We Are Your Friends

Review by David Jenkins @daveyjenkins

Directed by

Max Joseph

Starring

Emily Ratajkowski Wes Bentley Zac Efron

Anticipation.

It does look like a glossy, pre-packaged version of Mia Hansen-Løve’s Eden.

Enjoyment.

And it is that, but Efron’s affable everyman act helps things through.

In Retrospect.

Aggressively predictable, but with a decent, fist-pumping finale.

Disposable portrait of an EDM artist in ascent with a very genial Zac Efron in the lead.

They say music is life. “They”, of course, are henna tattoo-sporting, wind chime-hoarding, trustfund-reaping dude bros wearing designer vests and who use partying as an existential comfort blanket – a way to not have to engage with a world that’s going to shit right in front of them. In We Are Your Friends, the snappy, clappy debut feature from Max Joseph, life also ends up being music, as Zac Efron’s wannabe, puppy-eyed house DJ Cole plays a storming set only when he’s able to channel his manifold earthly woes into one banging signature single.
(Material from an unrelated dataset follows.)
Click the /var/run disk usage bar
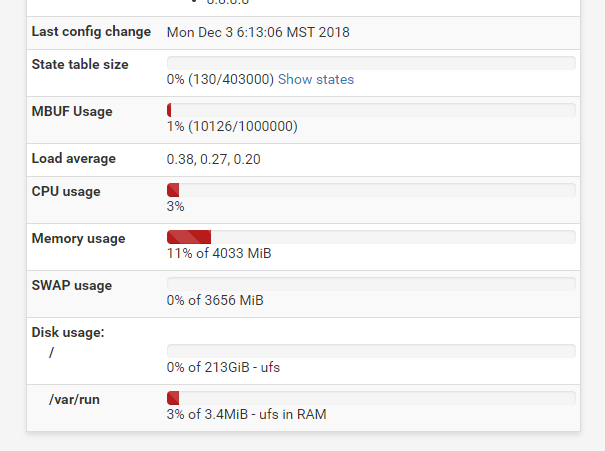The width and height of the screenshot is (605, 451). coord(371,398)
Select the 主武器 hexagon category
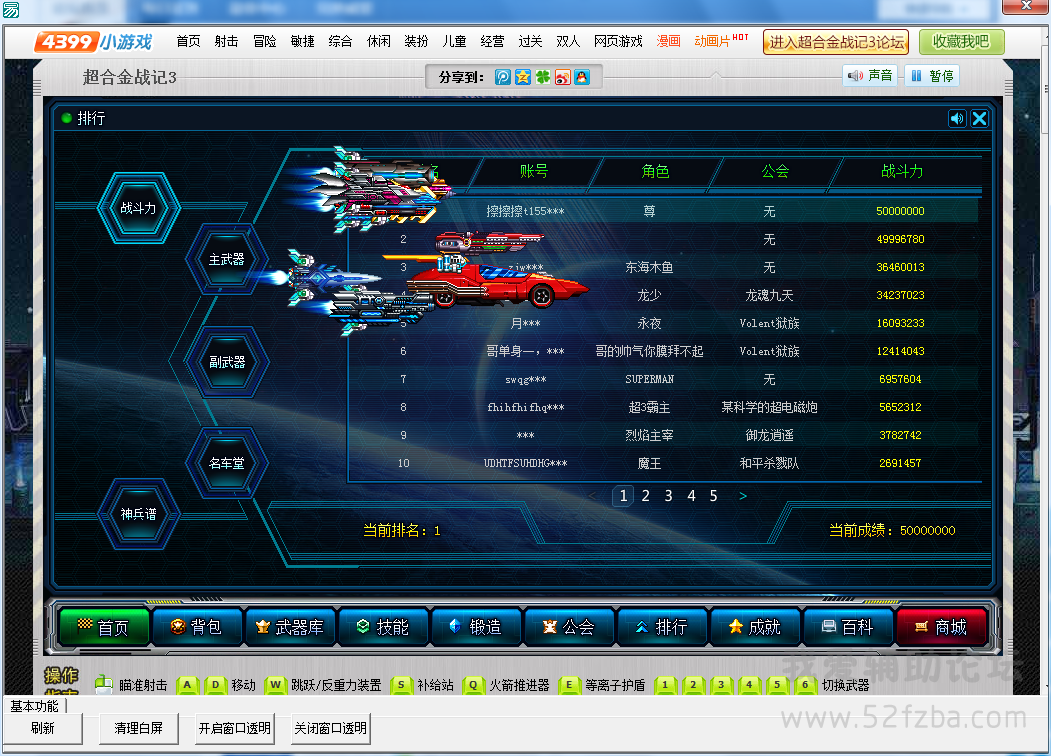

Where Mia Hansen-Løve’s infinitely superior Eden co-opted the world of EDM as a way to make a lilting statement on the inexorable waxing and waning of fashions and time passing, this plays things with an altogether straighter bat, serving up colour saturated can-do bromides and assuring viewers that, while the road may be littered with misery, everything will be okay in the end.

The film centres on a quartet of super friends who all hang-out together in the San Fernando Valley and, in the heady throes of heterosexual camaraderie, have tethered their dreams of fame, fortune and fountains of cash to one another, despite the fact that the audience can clearly see that they’re all very different people. Mason (Jonny Weston), for example, is a balding, trash-talking maniac with anger management issues, while Ollie (Shiloh Fernandez) just likes to remain chill, sells drugs at festivals and thinks nothing of cashing in on the misery of others.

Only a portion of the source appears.